Leo Valiani
Leo Weiczen (Fiume 1909-Milano 1999) – Valiani dal 1927, per l’italianizzazione imposta dalle leggi fasciste – è una delle personalità di maggiore spicco intellettuale e civile del Novecento italiano, nonché una delle coscienze morali più alte del Paese. Poliglotta – conosce ben otto lingue – è da subito oppositore del fascismo. Più volte arrestato, scontata la condanna al confino emigra in Francia nel 1936. Corrispondente di guerra in Spagna, dopo la caduta della Repubblica sconta ancora il carcere in Francia. In questo periodo, pur facendo parte del Partito comunista (che abbandonerà in occasione del patto tedesco-sovietico del 1939), grazie all’amicizia che lo lega ad Aldo Garosci e a Franco Venturi è influenzato dal movimento Giustizia e libertà. Dopo un lungo esilio nelle Americhe (1940-43), torna in Italia, dove partecipa alla Resistenza nelle file del Partito d’azione, di cui, insieme a Ferruccio Parri, è il massimo rappresentante nel Nord occupato dai tedeschi. Membro della Consulta nazionale nel 1945 e dell’Assemblea costituente nel 1946-48, nel 1980 viene nominato senatore a vita dal presidente della Repubblica Sandro Pertini.
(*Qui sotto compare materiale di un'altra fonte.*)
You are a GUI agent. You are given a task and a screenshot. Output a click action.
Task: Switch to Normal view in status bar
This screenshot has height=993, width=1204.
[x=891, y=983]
Giornalista e storico senza cattedra – per tutta la vita fu, infatti, funzionario di banca –, Valiani, il cui lavoro più importante è il libro dedicato a La dissoluzione dell’Austria-Ungheria (1966), dedica, tra il 1945 e il 1999, molti studi alla storia del Novecento e, naturalmente, a quella dell’antifascismo e della Liberazione, con una grande e costante attenzione a quella del socialismo. Attento lettore di Kant, di Hegel, di Marx e dei pensatori dell’austromarxismo, sul piano storiografico è soprattutto a Benedetto Croce che riconosce un’influenza forte e marcata. Ha scritto a tale proposito:
I progressi delle scienze naturali ed umane dimostravano l’unilateralità della valutazione crociana della scienza. Man mano che rileggevo Croce e riflettevo sui suoi ultimi saggi, trovavo, tuttavia più attuale che mai, in un periodo di totalitarismi e di crociate ideologiche di segno opposto, la sua concezione della storia come storia intimamente spirituale, che si leva contro le requisitorie e le mode culturali, per ricongiungersi col faticoso cammino della libertà umana, dagli albori della civiltà antica ad oggi. […] Croce aveva rappresentato […] un allargamento di orizzonti. […] condivido, ma solo come un ideale cui tendere, l’identificazione crociana di filosofia e storiografia (Fra Croce e Omodeo. Storia e storiografia nella lotta per la libertà, 1984, pp. 2-3).
In Croce, quindi, Valiani trova la conferma del pensiero di Hegel per il quale, nel movimento dello Spirito, ogni filosofia è destinata a essere superata da un’altra filosofia che ne inveri le vive esigenze. In ciò, per Valiani, sta il senso della storia e del fare storia sul piano ideale e filosofico. Il pensiero di Croce gli fornisce inoltre il senso della storia come sviluppo dialettico attraverso il quale nella vita dei popoli, in cui irrompono passioni e sentimenti, rivive l’eredità del passato.
Valiani è probabilmente l’esponente di maggior rilievo tra gli storici che avevano vissuto la militanza azionista, in quanto indagatore del passato in cerca dei percorsi ideali dell’uomo inteso a perfezionare i principi e le regole della società e dello Stato. Nella sua riflessione si avverte il peso della convinzione, di origine settecentesca, di un continuo progresso, seppur segnato da cadute e regressioni. Ed è in tale convinzione che occupa un posto particolare il concetto della libertà intesa non in maniera passiva bensì come responsabilità, nel senso della crociana religione della libertà. Inoltre, sono forti in lui le spinte politiche del presente in grado di indirizzare la ricerca storica e, quindi, utili alla battaglia politica, come dimostra la sua costante rivendicazione – peraltro tipica di tutta la ‘storiografia azionista’ – del legame tra politica e cultura.